When preparing your legacy to pass on to your heirs it’s important for them to understand what will happen after you pass. They should know their future roles and responsibilities. It is your job to prepare them. If taking over the family business or philanthropic foundation is an important piece of your legacy, educate your heirs on the duties and responsibilities associated with the management of the business.
Prepare Your Heirs for any Eventuality
Review all legal documents with your heirs so they are not surprised by anything when you pass. Have your children review an inventory of all of your assets and investments. Ask them to explain the structure of all trusts, partnerships and corporations; and the plan for each of those after your death.
Have your heirs demonstrate working knowledge of the trusts and systems you have in place. Regular meetings with the trustee will help your heirs understand the decisions being made. Have them take on the responsibilities of the trustee and show you what decisions and investments they would make. This will increase the financial literacy of the heir and reduce potential disagreements with the trustee.

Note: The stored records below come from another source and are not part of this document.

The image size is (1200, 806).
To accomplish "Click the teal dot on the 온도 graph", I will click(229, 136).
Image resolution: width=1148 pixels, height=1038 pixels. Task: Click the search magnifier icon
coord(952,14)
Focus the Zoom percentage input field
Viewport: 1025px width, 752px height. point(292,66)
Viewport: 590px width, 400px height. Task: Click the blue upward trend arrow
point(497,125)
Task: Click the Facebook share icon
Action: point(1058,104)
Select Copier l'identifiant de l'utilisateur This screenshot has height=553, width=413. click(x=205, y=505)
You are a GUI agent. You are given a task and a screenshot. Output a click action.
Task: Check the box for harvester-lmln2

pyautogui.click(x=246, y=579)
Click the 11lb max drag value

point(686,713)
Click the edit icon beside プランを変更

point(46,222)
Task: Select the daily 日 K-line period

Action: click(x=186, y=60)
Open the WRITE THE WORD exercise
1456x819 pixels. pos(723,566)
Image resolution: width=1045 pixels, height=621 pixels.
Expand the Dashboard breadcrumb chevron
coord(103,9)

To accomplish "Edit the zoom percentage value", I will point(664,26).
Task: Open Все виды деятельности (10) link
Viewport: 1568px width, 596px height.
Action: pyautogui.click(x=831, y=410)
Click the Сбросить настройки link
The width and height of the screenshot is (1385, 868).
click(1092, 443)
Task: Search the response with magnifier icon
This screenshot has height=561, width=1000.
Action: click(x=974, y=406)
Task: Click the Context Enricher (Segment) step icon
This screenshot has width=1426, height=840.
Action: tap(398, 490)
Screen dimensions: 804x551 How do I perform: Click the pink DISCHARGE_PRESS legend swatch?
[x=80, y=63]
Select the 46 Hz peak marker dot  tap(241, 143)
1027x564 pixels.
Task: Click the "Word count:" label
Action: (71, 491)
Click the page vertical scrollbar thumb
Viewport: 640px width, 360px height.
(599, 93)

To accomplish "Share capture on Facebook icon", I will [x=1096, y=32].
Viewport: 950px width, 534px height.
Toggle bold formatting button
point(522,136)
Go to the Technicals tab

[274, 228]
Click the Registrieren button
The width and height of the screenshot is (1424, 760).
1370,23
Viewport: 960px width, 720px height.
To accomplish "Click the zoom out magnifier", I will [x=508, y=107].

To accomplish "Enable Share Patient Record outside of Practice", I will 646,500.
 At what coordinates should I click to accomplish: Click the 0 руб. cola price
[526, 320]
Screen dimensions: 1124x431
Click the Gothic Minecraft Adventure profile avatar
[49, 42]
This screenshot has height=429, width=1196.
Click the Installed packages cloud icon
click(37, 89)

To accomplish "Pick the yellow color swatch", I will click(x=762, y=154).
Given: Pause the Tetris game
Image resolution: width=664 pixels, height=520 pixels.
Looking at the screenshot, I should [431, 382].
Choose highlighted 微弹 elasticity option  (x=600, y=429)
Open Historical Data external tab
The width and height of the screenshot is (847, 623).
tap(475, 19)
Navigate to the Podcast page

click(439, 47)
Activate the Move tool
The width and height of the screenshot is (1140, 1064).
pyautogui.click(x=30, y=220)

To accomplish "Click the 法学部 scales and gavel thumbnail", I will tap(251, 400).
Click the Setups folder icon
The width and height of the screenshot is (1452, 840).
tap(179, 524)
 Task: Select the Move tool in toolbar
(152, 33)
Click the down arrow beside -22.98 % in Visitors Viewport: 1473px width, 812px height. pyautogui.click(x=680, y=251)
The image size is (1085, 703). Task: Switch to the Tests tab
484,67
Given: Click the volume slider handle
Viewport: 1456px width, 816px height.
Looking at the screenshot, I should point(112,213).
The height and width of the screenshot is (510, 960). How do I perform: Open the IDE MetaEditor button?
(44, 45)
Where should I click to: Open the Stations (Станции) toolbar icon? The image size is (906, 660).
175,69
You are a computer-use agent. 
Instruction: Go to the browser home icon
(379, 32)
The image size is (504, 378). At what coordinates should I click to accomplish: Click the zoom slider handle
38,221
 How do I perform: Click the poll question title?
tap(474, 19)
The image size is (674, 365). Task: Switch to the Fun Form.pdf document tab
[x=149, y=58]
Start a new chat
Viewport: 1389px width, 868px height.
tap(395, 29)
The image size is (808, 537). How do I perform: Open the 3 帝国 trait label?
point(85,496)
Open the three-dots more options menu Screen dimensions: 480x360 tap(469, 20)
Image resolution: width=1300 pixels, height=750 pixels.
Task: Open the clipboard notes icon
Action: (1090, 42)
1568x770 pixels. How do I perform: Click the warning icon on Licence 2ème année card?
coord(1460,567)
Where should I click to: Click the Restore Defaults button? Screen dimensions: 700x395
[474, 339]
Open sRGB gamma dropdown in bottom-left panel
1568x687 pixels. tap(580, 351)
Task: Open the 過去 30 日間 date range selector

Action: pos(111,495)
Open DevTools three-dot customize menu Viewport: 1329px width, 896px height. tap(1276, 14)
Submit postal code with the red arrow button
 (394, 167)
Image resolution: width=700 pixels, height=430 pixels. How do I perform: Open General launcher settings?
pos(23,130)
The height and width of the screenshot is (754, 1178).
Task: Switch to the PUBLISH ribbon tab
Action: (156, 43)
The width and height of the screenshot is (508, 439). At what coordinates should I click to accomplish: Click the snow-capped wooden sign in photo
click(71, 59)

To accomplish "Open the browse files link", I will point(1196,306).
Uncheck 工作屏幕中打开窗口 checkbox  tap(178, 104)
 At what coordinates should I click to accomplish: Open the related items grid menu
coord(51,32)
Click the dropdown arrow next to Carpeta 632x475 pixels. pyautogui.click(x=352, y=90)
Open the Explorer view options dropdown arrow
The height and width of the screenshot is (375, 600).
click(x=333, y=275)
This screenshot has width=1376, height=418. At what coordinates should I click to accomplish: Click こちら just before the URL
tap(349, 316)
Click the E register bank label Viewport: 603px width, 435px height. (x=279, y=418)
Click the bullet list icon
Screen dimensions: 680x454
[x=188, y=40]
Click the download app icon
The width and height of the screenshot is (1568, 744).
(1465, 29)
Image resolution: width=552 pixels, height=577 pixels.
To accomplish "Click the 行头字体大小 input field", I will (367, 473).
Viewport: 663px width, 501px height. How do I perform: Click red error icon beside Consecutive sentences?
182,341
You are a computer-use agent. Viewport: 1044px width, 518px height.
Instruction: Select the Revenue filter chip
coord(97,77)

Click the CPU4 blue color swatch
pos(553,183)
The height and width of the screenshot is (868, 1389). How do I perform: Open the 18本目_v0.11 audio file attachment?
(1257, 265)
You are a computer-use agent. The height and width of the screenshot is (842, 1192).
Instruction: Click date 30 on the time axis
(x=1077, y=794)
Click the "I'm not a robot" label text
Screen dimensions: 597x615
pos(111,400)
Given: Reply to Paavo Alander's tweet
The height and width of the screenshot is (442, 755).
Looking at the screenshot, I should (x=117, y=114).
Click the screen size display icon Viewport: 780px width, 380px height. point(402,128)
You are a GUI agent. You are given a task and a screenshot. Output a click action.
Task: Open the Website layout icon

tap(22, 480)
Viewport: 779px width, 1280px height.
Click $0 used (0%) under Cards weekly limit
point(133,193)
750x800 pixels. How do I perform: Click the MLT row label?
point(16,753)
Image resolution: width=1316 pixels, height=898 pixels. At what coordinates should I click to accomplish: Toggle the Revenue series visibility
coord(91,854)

If you’re worried your heirs will have no work ethic or will otherwise waste their lives living off of their trust, have them draft a strategic plan for their lives. Start with a goal, such as opening their own business, taking over the family business, running a charity, or doing scientific research. Have them draft the steps and education necessary to accomplish their goal.
As your family accumulates wealth, teach your children about the assets you acquire. Explain to them the reasons you acquired them, how your family will use them, and what will happen to them when they are passed on. Explain to your family the reasons behind the financial decisions you make, so that your children are not intimidated by you and are confident that they can make good decisions on their own. It is a good idea to have children attend trust meetings starting in their teens so they can learn more about how to intelligently manage money.
Teach Your Children Now to Avoid Pitfalls Later
Sometimes it can be a good idea to teach your children basic financial principles. If your children are used to having a bookkeeper pay their bills, a good first step is to have them pay their own bills from their trusts, with the trustee acting as an intermediary. Have them keep track of their expenditures and discuss appropriate spending levels. Next, give them enough information to be able to read and understand their quarterly investment report. Illustrate to them how overspending can take a very safe financial plan and destroy it. This will prepare them to live within the means provided by the trust and not treat their inheritance like lottery winnings.